2013-09-04 Thread Brett Viren
Hi Johannes,

Johannes Rainer johannes.rai...@i-med.ac.at writes:

 well, I'm using emacs/org for my data analyses in R. I thus combine
 documentation (i.e. the conclusions drawn from e.g. plots created in
 R) and the R code to perform the analysis in my org file. Since I'm
 analysing high throughput data some tasks to handle the data are quite
 time consuming.

A variation on Allen's Makefile approach, I structure my (Python) code
to be idempotent.  The real code never (re)runs unless its output
either doesn't exist or is older than the input.  Normally when org runs
the code's higher level interface it's essentially a no-op and very
fast.  If something does change it's usually because I'm doing
development and will be running the code outside of org enough that it's
reached its no-op state before I go back into emacs to refresh/edit
the org document.  Also, I keep things synchronous to avoid having to
multiple, competing processes running at once.

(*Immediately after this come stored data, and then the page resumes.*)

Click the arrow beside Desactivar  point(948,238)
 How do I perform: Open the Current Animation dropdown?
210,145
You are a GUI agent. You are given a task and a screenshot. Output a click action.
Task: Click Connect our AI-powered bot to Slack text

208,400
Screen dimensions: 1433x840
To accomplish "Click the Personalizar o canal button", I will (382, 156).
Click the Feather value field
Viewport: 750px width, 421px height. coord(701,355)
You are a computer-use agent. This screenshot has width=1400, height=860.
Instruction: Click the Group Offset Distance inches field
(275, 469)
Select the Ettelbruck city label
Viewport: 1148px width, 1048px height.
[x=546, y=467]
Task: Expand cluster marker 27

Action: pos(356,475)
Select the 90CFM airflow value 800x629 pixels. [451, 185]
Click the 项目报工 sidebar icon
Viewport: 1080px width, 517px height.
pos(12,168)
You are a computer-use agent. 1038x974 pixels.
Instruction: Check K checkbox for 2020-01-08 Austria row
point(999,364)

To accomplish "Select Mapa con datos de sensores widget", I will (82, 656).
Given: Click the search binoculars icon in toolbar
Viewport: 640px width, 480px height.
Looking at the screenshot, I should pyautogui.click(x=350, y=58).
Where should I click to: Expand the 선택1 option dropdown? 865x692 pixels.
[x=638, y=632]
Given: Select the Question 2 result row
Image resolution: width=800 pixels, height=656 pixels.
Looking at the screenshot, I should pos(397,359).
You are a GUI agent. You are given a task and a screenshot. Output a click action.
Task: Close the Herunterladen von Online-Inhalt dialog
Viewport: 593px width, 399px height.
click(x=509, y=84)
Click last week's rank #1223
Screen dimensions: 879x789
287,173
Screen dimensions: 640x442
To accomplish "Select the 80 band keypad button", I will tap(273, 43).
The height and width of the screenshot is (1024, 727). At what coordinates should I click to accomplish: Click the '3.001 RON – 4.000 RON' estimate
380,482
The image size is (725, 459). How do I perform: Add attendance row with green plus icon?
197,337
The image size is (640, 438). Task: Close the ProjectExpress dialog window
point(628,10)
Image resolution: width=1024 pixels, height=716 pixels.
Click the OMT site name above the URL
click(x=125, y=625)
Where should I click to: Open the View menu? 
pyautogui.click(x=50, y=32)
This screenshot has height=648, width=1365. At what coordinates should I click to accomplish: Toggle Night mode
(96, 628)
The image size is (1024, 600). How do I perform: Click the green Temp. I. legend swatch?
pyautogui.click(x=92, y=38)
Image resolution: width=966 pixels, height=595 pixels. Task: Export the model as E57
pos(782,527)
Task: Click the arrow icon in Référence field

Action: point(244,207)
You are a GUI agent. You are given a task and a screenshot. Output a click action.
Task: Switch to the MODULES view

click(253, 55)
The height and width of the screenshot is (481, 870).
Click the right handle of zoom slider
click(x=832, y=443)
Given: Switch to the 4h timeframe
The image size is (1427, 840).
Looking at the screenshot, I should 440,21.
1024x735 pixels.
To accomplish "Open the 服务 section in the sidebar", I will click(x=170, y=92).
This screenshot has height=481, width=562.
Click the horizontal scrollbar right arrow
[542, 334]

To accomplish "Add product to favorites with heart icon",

What I want is to take this approach and generalize into a more formal
workflow system.  One which handles caching files and in-memory objects
in a versioned store to provide data provenance and idempotent running
in a general sense.  There's already been some work on this (bein,
pyutilib workflow and sumatra to name some Python oriented ones) but
so far nothing that just fits.  I'm in the middle of trying my hand at
something better, but it's not yet usable.

-Brett.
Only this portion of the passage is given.